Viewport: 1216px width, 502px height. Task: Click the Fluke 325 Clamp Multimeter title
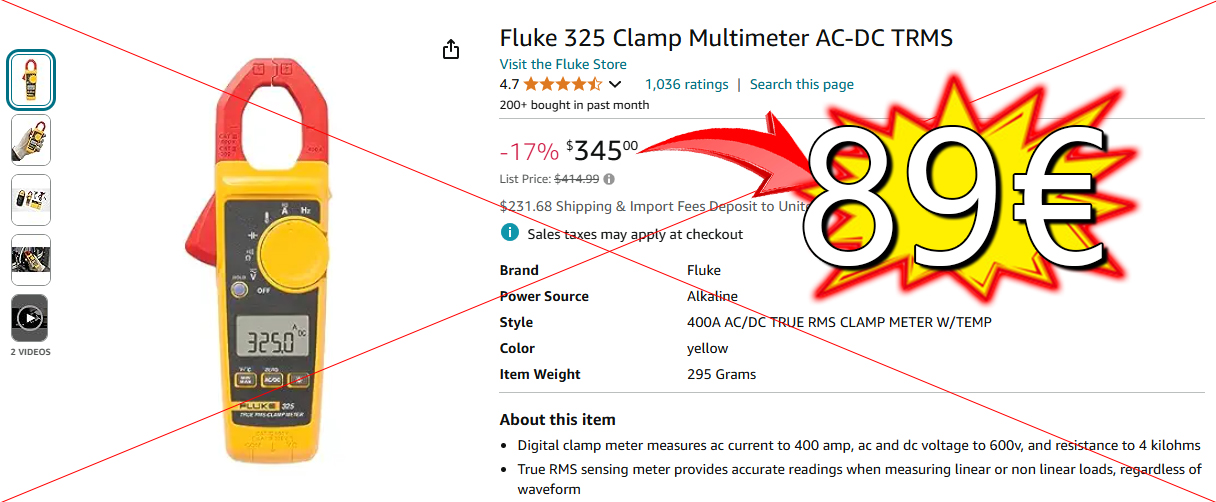[726, 38]
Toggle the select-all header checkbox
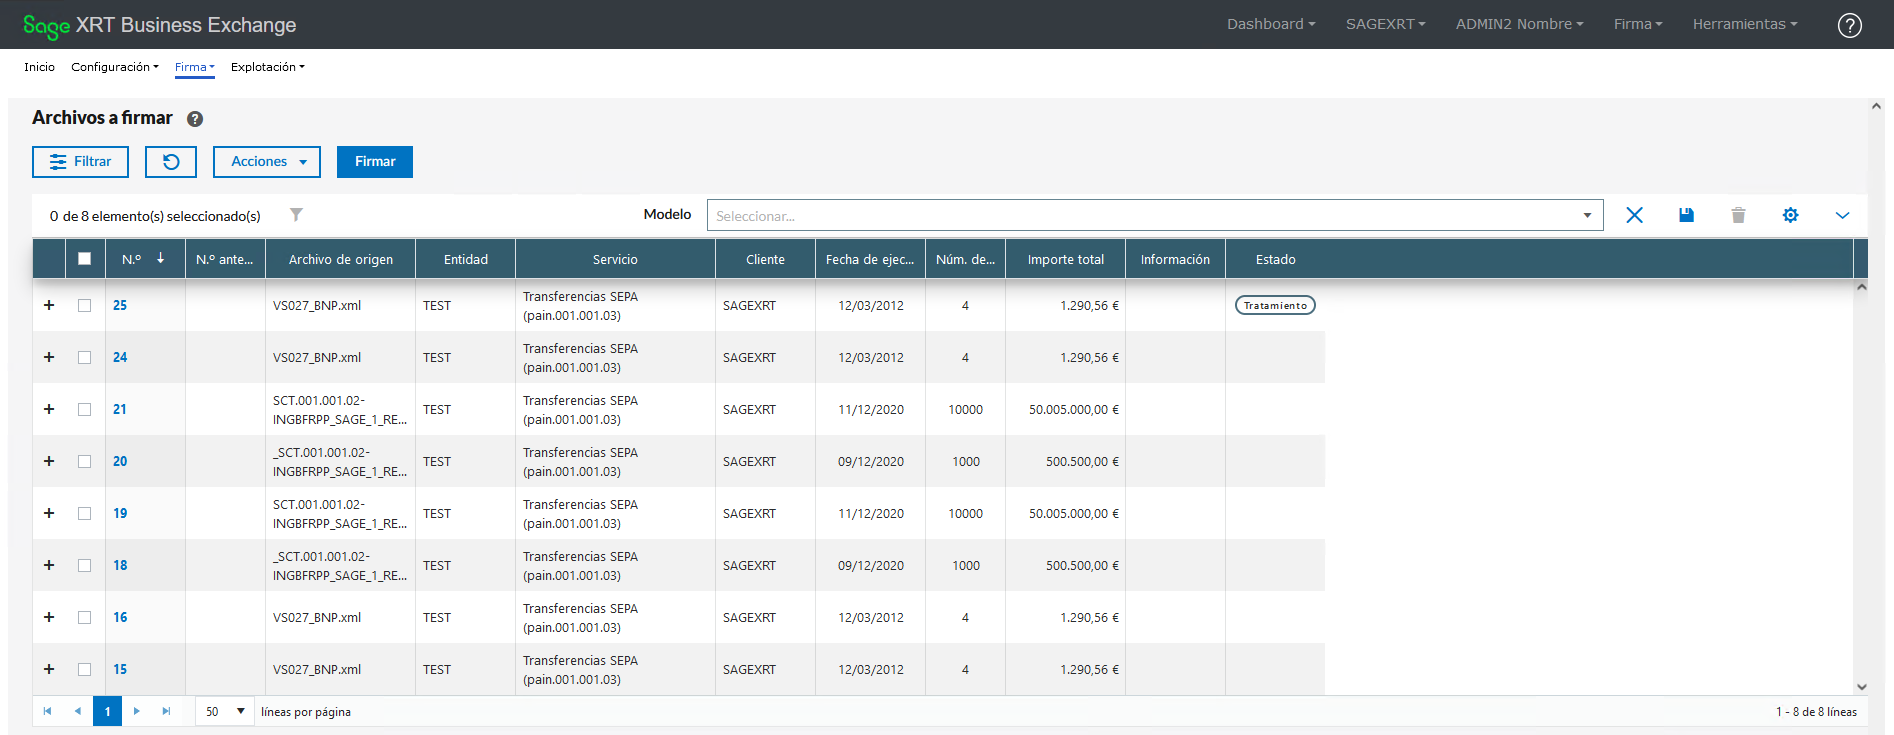The image size is (1894, 735). click(85, 259)
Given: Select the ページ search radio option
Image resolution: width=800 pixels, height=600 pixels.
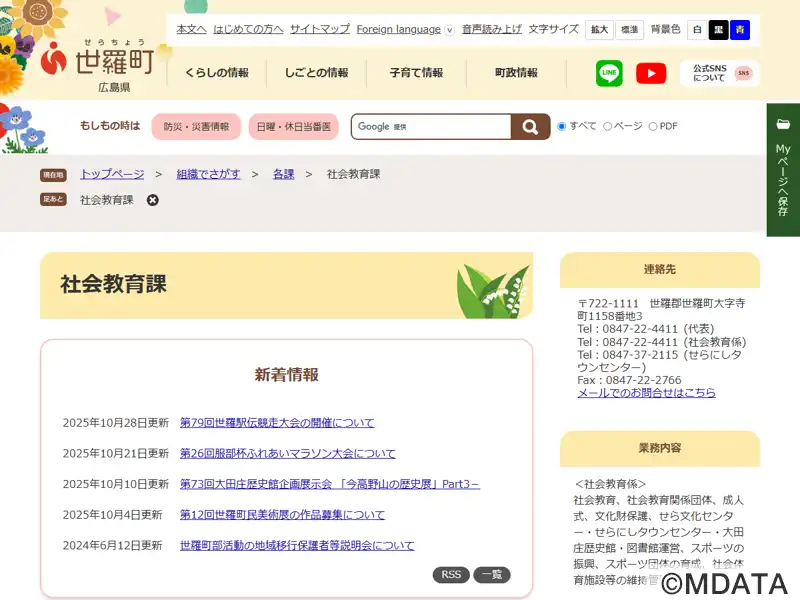Looking at the screenshot, I should (608, 127).
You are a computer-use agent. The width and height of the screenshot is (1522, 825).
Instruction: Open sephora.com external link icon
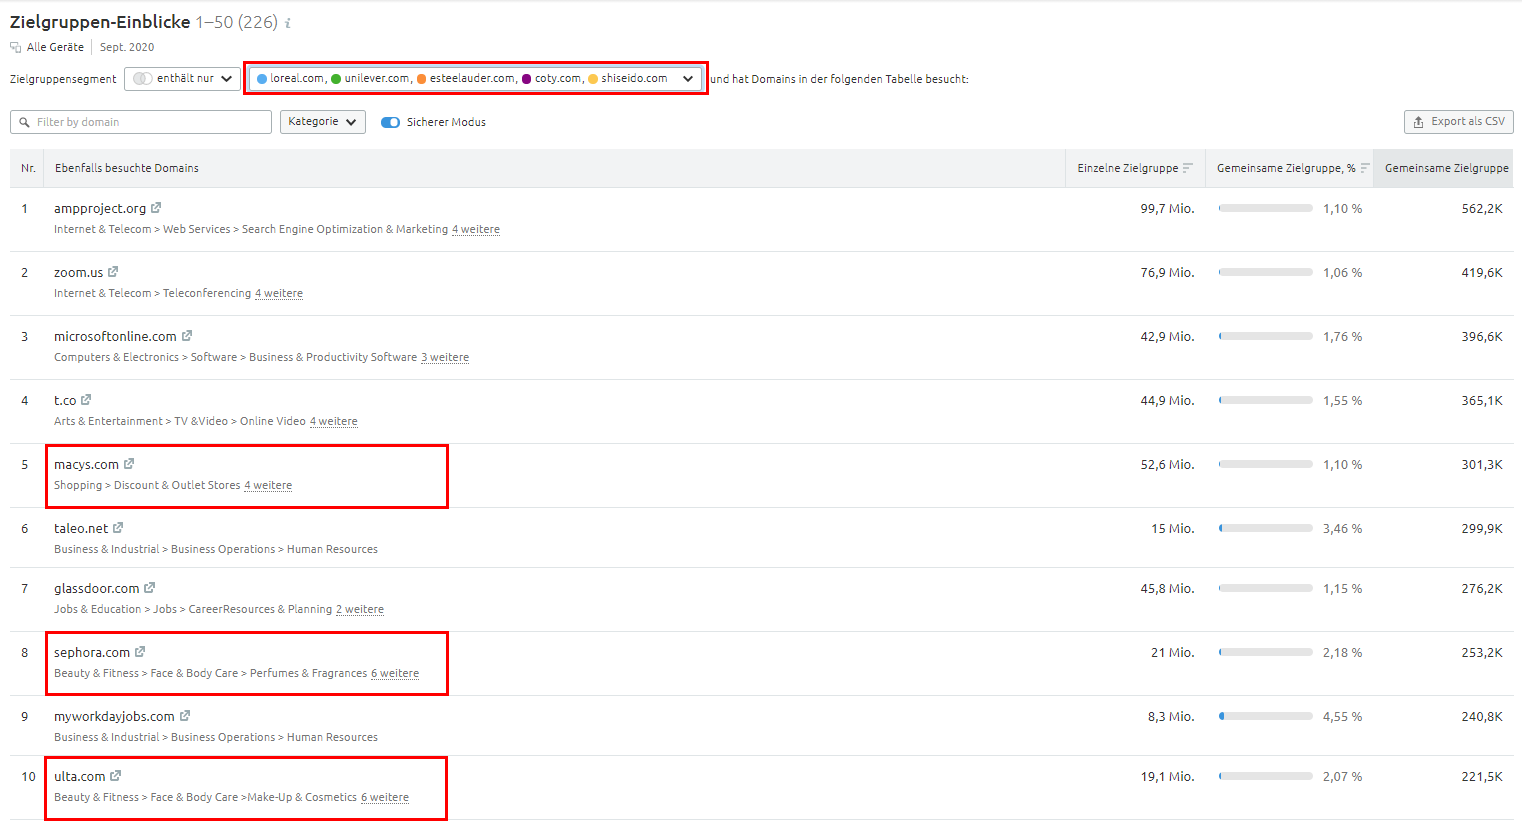(x=140, y=652)
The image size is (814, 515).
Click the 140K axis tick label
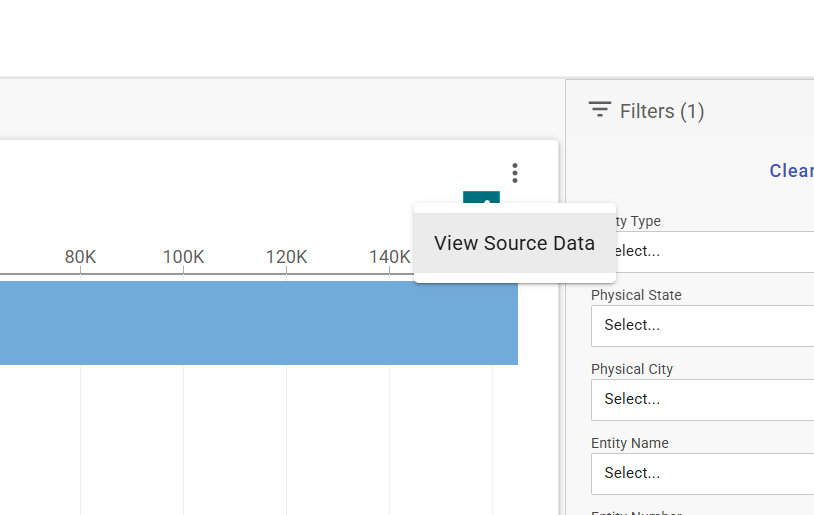pyautogui.click(x=389, y=257)
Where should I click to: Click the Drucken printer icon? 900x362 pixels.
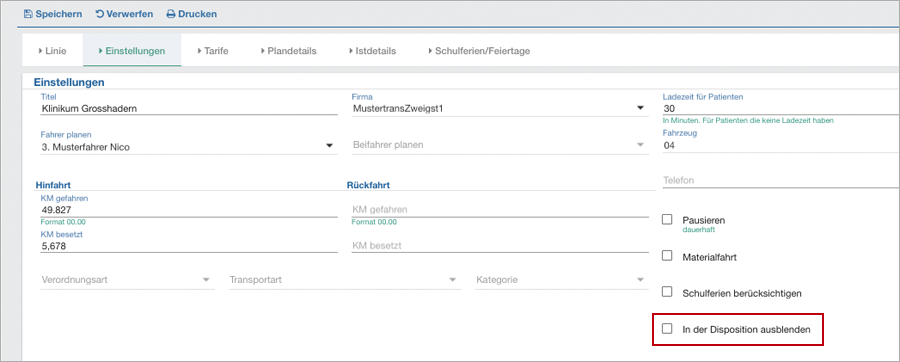tap(170, 14)
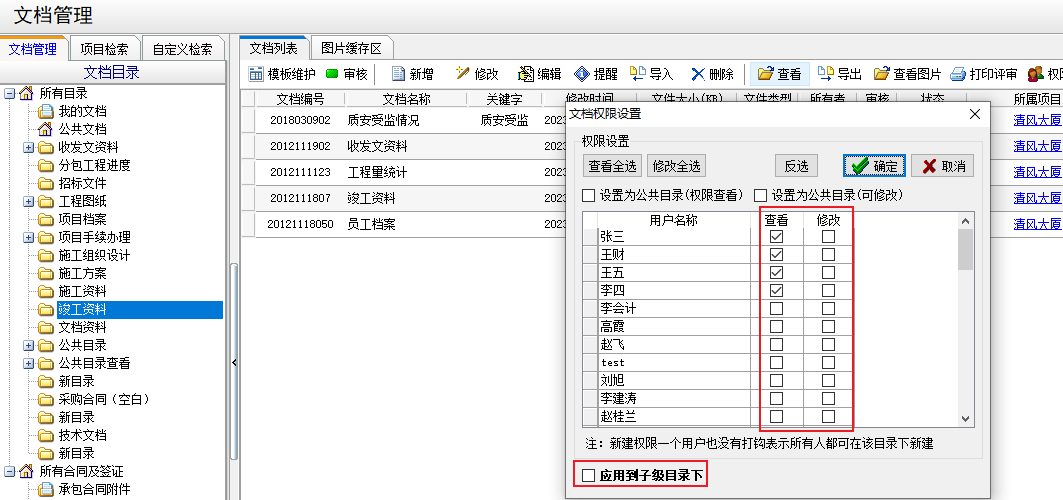
Task: Click the 打印评审 printer icon
Action: point(957,74)
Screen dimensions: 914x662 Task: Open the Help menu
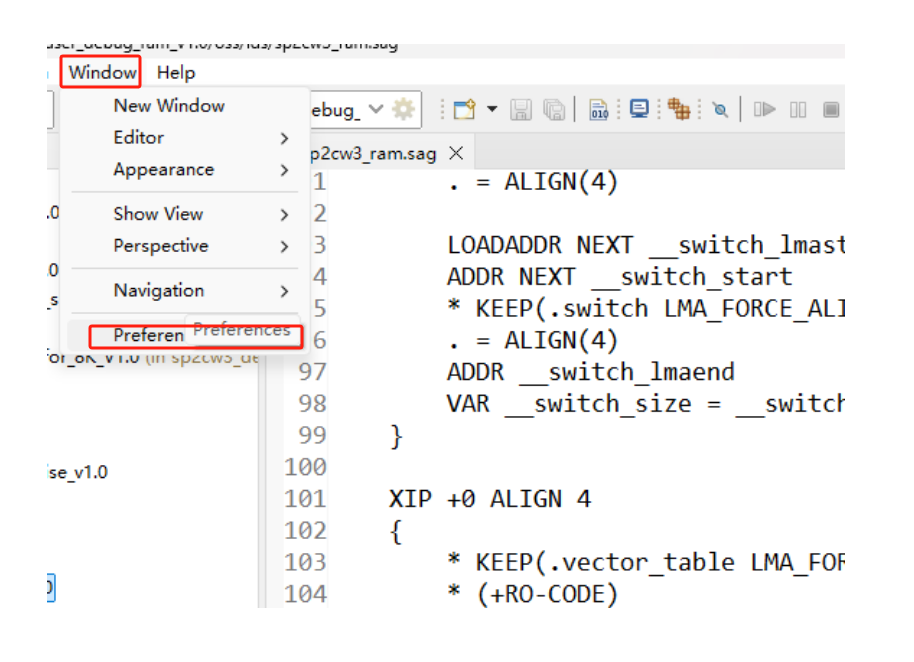click(x=176, y=72)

Task goal: With the pictures set aside, please write out all of the records above exactly.

Written answer:
Viewport: 1216px width, 502px height. Task: Click the Fluke 325 Clamp Multimeter title
[726, 38]
Toggle the select-all header checkbox
The image size is (1894, 735). click(85, 259)
Given: Select the ページ search radio option
Image resolution: width=800 pixels, height=600 pixels.
Looking at the screenshot, I should (608, 127).
You are a computer-use agent. The width and height of the screenshot is (1522, 825).
Instruction: Open sephora.com external link icon
(x=140, y=652)
The image size is (814, 515).
Click the 140K axis tick label
pyautogui.click(x=389, y=257)
Where should I click to: Click the Drucken printer icon? 900x362 pixels.
tap(170, 14)
Task: Click the 打印评审 printer icon
Action: point(957,74)
Screen dimensions: 914x662 Task: Open the Help menu
click(x=176, y=72)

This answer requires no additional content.